When the copied chunk is near the edge of the view, It winds up smaller than 72x72 because of clipping, and then when it's drawn in the magnifying glass it gets stretched out.

When the touch point is close to the left edge, for example, I would like to create an image where the left part is filled with a solid color, and the right half contains part of the view that's being magnified. Then apply the mask to that image and add the overlay on top.

Here's what I'm doing now. imageRef is the image being magnified, mask is a round mask, and overlay is a circle to mark the edges of the magnified region.
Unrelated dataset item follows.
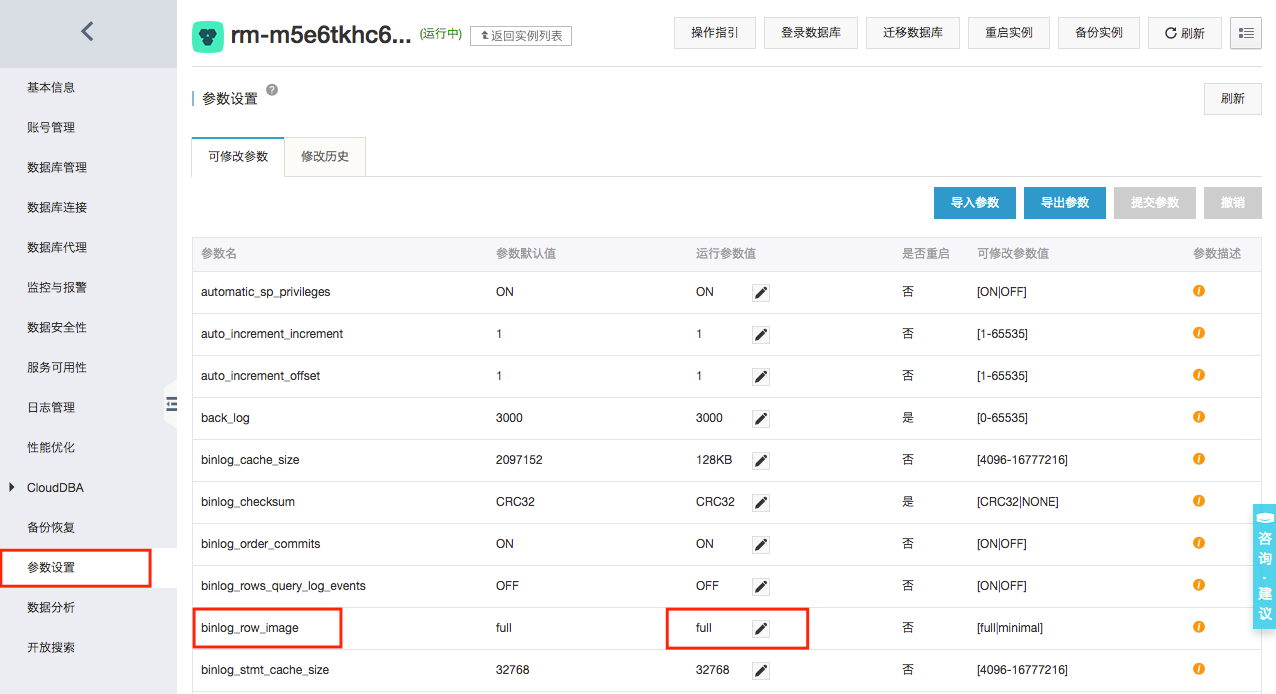The height and width of the screenshot is (694, 1276).
Task: Click help question mark beside 参数设置
Action: tap(272, 91)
CGImageRef subImage = CGImageCreateWithImageInRect(imageRef, CGRectMake(touchPoint.x - 36, touchPoint.y - 36, 72, 72));
CGImageRef xMaskedImage = CGImageCreateWithMask(subImage, mask);

CGContextRef context = UIGraphicsGetCurrentContext();
CGAffineTransform xform = CGAffineTransformMake(1.0, 0.0, 0.0, -1.0, 0.0, 0.0);
CGContextConcatCTM(context, xform);

CGRect area = CGRectMake(touchPoint.x - 84, -touchPoint.y, 170, 170);
CGRect area2 = CGRectMake(touchPoint.x - 80, -touchPoint.y + 4, 160, 160);
CGContextDrawImage(context, area2, xMaskedImage);
CGContextDrawImage(context, area, overlay);
A: 

I solved this by using CGBitmapContextCreate() to create a bitmap context. Then I drew the captured area into a smaller area of this context, and created an image from it with CGBitmapContextCreateImage(). That was the missing piece of the puzzle.